● WORK REQUEST
Write out the data below exactly, from its first line to the line containing "Task: Switch to the Animation tab", that line included.

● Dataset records
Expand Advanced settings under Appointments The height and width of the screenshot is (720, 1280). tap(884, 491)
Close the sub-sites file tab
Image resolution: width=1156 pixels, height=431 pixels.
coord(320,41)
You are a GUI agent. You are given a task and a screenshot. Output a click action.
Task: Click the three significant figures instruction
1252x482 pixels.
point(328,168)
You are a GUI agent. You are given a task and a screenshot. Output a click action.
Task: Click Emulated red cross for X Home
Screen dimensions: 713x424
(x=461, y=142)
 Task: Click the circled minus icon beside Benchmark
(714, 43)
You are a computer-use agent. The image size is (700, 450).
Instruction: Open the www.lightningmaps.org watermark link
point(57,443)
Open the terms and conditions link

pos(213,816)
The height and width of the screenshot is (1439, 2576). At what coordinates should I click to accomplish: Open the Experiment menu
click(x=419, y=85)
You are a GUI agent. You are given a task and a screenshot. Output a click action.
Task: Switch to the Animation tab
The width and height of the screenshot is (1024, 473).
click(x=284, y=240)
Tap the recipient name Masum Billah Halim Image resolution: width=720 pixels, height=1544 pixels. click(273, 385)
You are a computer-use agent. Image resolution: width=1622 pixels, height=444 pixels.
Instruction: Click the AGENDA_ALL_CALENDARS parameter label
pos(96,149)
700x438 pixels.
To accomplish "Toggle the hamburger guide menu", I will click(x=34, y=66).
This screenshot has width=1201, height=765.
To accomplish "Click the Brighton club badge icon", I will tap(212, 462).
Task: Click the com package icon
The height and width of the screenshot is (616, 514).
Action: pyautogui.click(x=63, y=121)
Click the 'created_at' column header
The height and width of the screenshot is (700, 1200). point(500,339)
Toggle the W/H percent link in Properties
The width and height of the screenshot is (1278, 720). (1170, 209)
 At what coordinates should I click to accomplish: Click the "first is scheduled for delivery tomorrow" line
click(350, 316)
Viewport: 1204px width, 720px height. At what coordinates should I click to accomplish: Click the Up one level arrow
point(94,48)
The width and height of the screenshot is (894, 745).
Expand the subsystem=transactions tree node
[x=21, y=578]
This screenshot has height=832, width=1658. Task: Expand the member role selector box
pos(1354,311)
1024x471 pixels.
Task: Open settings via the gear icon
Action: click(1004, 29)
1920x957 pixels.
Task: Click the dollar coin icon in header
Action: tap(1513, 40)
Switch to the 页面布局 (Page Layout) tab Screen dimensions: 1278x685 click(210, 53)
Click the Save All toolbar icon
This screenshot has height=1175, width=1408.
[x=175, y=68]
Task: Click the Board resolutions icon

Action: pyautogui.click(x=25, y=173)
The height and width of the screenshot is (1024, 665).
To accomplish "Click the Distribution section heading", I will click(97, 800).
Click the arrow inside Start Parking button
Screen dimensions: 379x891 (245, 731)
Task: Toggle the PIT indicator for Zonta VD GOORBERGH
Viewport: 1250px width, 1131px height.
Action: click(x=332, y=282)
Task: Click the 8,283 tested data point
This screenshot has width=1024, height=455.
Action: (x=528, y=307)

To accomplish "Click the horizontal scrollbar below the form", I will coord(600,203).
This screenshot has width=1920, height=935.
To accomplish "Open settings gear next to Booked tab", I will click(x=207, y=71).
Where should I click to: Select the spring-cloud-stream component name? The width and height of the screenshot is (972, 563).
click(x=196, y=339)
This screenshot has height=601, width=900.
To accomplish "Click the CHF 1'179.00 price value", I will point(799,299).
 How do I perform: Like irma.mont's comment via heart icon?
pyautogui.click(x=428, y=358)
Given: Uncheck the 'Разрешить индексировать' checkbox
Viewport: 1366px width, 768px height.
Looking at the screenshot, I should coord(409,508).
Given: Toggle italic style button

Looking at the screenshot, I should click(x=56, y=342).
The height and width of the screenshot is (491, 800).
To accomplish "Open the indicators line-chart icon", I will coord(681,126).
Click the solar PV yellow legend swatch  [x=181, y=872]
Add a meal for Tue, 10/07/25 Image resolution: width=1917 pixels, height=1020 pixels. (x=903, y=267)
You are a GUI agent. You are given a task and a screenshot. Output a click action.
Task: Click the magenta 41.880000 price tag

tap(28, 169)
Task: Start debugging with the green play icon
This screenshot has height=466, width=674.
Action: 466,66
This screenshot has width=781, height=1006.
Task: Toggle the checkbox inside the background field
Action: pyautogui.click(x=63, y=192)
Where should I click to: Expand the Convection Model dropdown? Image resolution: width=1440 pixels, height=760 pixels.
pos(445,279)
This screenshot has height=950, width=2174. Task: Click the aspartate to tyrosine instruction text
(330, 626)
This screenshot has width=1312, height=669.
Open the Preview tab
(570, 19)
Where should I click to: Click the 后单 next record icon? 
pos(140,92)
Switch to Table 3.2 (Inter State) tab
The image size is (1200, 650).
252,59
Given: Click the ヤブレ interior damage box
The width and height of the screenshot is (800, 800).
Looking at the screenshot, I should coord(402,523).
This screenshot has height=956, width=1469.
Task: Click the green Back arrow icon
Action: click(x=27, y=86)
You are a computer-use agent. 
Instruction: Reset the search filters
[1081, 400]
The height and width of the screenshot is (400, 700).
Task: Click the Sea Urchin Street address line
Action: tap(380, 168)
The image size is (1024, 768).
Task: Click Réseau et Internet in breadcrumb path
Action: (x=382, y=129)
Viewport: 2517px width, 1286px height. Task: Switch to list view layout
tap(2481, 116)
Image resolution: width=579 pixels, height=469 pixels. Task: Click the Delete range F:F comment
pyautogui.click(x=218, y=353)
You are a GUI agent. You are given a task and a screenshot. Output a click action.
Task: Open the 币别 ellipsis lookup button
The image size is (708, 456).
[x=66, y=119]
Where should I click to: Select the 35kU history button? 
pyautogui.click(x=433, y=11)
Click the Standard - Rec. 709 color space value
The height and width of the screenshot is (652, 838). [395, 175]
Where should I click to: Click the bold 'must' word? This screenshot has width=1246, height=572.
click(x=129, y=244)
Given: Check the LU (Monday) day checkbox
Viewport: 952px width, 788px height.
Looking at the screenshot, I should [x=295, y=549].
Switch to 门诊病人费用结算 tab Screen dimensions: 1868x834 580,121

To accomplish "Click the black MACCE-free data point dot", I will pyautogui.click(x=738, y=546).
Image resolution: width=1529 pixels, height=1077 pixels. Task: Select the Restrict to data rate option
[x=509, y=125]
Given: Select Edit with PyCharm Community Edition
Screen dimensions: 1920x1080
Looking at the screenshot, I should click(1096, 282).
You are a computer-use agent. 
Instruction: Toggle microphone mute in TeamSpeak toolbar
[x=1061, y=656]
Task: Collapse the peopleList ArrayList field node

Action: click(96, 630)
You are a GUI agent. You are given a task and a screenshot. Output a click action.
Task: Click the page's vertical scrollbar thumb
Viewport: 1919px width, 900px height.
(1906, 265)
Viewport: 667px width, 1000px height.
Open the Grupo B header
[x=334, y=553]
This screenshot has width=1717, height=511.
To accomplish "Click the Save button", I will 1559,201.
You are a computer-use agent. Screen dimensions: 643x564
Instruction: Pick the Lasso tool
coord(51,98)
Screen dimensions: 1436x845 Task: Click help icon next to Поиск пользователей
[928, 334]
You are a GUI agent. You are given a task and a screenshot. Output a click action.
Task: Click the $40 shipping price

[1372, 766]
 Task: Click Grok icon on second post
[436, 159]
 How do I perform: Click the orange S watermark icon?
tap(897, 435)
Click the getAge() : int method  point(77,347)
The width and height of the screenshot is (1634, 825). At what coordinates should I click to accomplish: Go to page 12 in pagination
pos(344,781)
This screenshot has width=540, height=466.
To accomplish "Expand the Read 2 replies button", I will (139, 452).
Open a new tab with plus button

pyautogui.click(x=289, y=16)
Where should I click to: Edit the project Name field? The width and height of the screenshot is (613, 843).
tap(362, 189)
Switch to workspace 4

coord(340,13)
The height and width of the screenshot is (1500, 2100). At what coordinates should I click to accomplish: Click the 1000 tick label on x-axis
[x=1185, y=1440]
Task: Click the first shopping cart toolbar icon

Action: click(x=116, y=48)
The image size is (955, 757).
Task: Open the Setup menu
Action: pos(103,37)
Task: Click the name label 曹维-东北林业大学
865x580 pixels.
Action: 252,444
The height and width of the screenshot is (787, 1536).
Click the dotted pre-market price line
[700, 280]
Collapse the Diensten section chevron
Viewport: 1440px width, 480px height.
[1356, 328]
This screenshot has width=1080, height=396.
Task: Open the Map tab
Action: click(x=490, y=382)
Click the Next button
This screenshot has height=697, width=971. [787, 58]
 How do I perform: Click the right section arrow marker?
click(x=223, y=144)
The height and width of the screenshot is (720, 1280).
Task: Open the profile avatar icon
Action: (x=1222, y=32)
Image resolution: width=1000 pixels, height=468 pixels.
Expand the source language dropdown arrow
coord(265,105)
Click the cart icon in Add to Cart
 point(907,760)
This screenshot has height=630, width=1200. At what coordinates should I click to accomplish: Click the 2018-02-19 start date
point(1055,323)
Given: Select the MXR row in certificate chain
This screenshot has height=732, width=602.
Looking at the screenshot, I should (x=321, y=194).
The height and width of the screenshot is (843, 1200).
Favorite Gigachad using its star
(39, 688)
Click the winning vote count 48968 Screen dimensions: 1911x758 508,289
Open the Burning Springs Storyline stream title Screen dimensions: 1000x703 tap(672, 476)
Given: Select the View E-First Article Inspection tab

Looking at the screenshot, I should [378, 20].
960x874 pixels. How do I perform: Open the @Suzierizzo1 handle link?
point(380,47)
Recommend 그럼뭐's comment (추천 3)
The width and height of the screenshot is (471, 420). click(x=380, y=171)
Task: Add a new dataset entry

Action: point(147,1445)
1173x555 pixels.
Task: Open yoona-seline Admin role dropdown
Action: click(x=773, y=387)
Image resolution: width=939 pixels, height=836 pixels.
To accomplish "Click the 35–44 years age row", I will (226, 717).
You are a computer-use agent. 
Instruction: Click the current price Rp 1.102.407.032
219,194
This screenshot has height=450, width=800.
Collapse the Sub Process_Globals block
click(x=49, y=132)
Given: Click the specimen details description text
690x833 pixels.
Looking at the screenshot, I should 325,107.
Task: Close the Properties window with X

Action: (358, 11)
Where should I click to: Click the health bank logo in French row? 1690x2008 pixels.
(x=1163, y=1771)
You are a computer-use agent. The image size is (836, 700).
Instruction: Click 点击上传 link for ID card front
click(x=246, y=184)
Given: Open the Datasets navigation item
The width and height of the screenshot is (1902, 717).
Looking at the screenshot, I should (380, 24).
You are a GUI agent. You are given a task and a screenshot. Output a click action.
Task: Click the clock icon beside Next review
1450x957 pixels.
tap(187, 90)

● THE ANSWER
Expand Advanced settings under Appointments The height and width of the screenshot is (720, 1280). tap(884, 491)
Close the sub-sites file tab
Image resolution: width=1156 pixels, height=431 pixels.
coord(320,41)
You are a GUI agent. You are given a task and a screenshot. Output a click action.
Task: Click the three significant figures instruction
1252x482 pixels.
point(328,168)
You are a GUI agent. You are given a task and a screenshot. Output a click action.
Task: Click Emulated red cross for X Home
Screen dimensions: 713x424
(x=461, y=142)
 Task: Click the circled minus icon beside Benchmark
(714, 43)
You are a computer-use agent. The image size is (700, 450).
Instruction: Open the www.lightningmaps.org watermark link
point(57,443)
Open the terms and conditions link

pos(213,816)
The height and width of the screenshot is (1439, 2576). At what coordinates should I click to accomplish: Open the Experiment menu
click(x=419, y=85)
You are a GUI agent. You are given a task and a screenshot. Output a click action.
Task: Switch to the Animation tab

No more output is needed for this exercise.